[PROBLEM STATEMENT]
Report every line in the listing below that contains the string "should".

Extracted listing:
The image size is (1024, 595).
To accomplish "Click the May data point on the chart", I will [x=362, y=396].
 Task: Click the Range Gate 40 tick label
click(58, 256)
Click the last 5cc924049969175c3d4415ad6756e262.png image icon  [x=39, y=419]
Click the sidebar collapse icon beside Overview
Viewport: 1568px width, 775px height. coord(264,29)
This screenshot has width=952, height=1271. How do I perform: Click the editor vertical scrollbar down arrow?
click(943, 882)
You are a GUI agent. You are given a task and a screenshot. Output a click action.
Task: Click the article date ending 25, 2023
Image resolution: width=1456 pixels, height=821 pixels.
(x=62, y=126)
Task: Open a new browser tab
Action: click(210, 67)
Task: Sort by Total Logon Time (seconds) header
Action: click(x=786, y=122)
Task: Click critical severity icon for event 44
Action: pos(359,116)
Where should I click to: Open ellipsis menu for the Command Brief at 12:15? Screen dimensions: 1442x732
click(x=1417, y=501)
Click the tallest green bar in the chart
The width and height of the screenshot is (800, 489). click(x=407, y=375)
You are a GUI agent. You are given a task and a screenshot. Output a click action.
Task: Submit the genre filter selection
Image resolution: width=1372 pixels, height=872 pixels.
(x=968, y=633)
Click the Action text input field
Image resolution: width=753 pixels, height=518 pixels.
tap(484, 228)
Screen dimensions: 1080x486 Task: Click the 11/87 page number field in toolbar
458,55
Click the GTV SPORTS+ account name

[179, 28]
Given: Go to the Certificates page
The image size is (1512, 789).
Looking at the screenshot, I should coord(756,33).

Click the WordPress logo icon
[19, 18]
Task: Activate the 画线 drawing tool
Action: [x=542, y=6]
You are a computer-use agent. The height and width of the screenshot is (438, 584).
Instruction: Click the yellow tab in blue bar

[RESPONSE]
Where should I click to: Open ellipsis menu for the Command Brief at 12:15? Screen dimensions: 1442x732
Looking at the screenshot, I should coord(756,33).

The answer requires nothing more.